Transcribe, word for word and without additions, each line below from the one containing "345x187 pixels. How" through the one containing "Click the list", both ends included.

BEGIN GIVEN INFORMATION

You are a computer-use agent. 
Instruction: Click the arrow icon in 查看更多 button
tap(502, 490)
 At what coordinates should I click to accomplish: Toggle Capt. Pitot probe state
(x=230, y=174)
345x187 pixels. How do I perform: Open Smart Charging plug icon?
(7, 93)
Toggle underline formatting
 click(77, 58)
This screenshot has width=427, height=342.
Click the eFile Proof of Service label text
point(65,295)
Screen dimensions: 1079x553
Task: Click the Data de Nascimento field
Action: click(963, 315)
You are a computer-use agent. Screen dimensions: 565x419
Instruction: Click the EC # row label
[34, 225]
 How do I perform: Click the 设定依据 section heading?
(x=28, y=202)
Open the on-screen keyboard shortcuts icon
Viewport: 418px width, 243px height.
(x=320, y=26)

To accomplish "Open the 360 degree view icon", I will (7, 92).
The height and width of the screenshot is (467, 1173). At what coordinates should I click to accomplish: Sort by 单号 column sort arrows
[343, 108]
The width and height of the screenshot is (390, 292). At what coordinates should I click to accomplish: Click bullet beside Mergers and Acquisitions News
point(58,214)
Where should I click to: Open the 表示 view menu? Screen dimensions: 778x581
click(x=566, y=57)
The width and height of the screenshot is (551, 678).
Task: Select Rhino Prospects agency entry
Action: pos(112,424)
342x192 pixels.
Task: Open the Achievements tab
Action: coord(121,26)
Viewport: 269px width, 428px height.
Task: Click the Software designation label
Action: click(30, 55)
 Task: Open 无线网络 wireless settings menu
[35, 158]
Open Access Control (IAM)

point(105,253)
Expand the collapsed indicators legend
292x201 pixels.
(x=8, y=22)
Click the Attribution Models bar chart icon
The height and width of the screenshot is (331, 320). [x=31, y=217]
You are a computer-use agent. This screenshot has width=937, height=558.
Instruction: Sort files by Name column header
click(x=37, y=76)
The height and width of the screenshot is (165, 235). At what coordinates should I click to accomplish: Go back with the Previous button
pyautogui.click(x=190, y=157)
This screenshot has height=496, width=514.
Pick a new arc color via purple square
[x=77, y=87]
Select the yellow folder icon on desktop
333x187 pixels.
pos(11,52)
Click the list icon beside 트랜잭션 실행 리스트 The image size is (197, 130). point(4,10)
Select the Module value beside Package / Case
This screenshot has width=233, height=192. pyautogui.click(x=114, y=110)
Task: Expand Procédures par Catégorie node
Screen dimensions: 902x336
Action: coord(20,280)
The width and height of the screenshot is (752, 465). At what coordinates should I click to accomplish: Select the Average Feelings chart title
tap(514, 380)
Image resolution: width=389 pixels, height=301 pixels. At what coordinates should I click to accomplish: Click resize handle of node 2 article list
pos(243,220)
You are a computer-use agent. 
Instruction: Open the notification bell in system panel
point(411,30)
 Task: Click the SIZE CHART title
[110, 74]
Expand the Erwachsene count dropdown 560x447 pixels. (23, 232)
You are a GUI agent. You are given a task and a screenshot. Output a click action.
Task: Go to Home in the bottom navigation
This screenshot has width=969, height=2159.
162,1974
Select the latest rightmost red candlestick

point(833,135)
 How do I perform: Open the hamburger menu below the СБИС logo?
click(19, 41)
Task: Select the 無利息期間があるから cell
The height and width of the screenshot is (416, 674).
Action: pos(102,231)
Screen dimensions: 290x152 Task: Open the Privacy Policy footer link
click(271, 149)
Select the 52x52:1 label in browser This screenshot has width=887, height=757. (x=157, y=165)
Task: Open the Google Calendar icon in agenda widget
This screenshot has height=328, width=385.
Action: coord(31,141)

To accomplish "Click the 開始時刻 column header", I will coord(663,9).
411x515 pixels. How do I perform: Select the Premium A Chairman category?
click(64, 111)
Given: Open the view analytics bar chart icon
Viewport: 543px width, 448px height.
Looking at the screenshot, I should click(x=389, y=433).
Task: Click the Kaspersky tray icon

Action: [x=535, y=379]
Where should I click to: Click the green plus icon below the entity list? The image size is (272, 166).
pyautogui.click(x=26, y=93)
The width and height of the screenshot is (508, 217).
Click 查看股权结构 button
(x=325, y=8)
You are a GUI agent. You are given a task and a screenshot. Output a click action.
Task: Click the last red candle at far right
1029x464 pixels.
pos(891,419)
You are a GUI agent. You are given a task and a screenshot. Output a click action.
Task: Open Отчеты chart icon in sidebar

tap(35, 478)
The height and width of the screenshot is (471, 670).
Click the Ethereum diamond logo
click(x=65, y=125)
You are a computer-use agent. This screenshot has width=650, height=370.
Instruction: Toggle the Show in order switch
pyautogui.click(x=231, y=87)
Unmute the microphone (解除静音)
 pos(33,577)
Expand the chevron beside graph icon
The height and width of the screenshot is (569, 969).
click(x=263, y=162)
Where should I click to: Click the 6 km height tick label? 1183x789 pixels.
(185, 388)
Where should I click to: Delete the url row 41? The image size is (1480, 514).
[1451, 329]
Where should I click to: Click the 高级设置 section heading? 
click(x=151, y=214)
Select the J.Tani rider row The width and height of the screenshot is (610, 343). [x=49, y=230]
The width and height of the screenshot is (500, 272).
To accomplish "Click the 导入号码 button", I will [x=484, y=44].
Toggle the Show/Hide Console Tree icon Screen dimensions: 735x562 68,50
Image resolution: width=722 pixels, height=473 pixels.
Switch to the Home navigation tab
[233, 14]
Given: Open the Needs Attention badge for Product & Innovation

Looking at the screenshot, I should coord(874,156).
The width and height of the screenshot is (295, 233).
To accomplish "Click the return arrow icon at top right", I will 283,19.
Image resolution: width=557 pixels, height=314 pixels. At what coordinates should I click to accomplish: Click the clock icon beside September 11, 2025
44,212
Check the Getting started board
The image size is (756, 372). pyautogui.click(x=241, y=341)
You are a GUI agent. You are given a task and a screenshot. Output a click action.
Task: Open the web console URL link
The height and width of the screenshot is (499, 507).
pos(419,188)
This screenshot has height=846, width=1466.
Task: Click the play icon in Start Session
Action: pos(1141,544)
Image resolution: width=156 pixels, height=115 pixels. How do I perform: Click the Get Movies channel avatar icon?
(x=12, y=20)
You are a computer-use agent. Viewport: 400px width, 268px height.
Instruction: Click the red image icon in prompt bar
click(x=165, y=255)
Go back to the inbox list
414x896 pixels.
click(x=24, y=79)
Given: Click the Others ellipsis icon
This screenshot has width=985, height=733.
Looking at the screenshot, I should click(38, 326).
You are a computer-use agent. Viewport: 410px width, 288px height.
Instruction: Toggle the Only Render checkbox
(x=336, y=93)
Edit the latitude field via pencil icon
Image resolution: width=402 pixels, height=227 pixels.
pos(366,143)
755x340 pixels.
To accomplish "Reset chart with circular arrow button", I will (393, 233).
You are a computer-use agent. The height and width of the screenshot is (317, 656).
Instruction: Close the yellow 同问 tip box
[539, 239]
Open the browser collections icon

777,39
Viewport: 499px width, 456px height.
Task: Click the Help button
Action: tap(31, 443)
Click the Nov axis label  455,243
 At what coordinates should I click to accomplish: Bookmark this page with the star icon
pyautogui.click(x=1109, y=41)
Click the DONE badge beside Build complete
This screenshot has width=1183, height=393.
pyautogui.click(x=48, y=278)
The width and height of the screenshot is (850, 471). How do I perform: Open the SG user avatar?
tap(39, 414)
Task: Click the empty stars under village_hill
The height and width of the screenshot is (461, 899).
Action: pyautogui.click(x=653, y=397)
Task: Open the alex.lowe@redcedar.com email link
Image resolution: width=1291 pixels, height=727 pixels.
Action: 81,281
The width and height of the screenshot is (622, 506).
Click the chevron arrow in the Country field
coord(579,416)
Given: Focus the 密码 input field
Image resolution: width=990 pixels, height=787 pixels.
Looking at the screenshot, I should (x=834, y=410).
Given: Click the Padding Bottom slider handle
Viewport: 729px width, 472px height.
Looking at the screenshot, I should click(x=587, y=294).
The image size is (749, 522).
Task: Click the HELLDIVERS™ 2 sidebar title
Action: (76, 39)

END GIVEN INFORMATION

* [ANSWER FOR THE TASK]:
345x187 pixels. How do I perform: Open Smart Charging plug icon?
(7, 93)
Toggle underline formatting
 click(77, 58)
This screenshot has width=427, height=342.
Click the eFile Proof of Service label text
point(65,295)
Screen dimensions: 1079x553
Task: Click the Data de Nascimento field
Action: click(963, 315)
You are a computer-use agent. Screen dimensions: 565x419
Instruction: Click the EC # row label
[34, 225]
 How do I perform: Click the 设定依据 section heading?
(x=28, y=202)
Open the on-screen keyboard shortcuts icon
Viewport: 418px width, 243px height.
(x=320, y=26)

To accomplish "Open the 360 degree view icon", I will (7, 92).
The height and width of the screenshot is (467, 1173). At what coordinates should I click to accomplish: Sort by 单号 column sort arrows
[343, 108]
The width and height of the screenshot is (390, 292). At what coordinates should I click to accomplish: Click bullet beside Mergers and Acquisitions News
point(58,214)
Where should I click to: Open the 表示 view menu? Screen dimensions: 778x581
click(x=566, y=57)
The width and height of the screenshot is (551, 678).
Task: Select Rhino Prospects agency entry
Action: pos(112,424)
342x192 pixels.
Task: Open the Achievements tab
Action: coord(121,26)
Viewport: 269px width, 428px height.
Task: Click the Software designation label
Action: click(30, 55)
 Task: Open 无线网络 wireless settings menu
[35, 158]
Open Access Control (IAM)

point(105,253)
Expand the collapsed indicators legend
292x201 pixels.
(x=8, y=22)
Click the Attribution Models bar chart icon
The height and width of the screenshot is (331, 320). [x=31, y=217]
You are a computer-use agent. This screenshot has width=937, height=558.
Instruction: Sort files by Name column header
click(x=37, y=76)
The height and width of the screenshot is (165, 235). At what coordinates should I click to accomplish: Go back with the Previous button
pyautogui.click(x=190, y=157)
This screenshot has height=496, width=514.
Pick a new arc color via purple square
[x=77, y=87]
Select the yellow folder icon on desktop
333x187 pixels.
pos(11,52)
Click the list icon beside 트랜잭션 실행 리스트 The image size is (197, 130). point(4,10)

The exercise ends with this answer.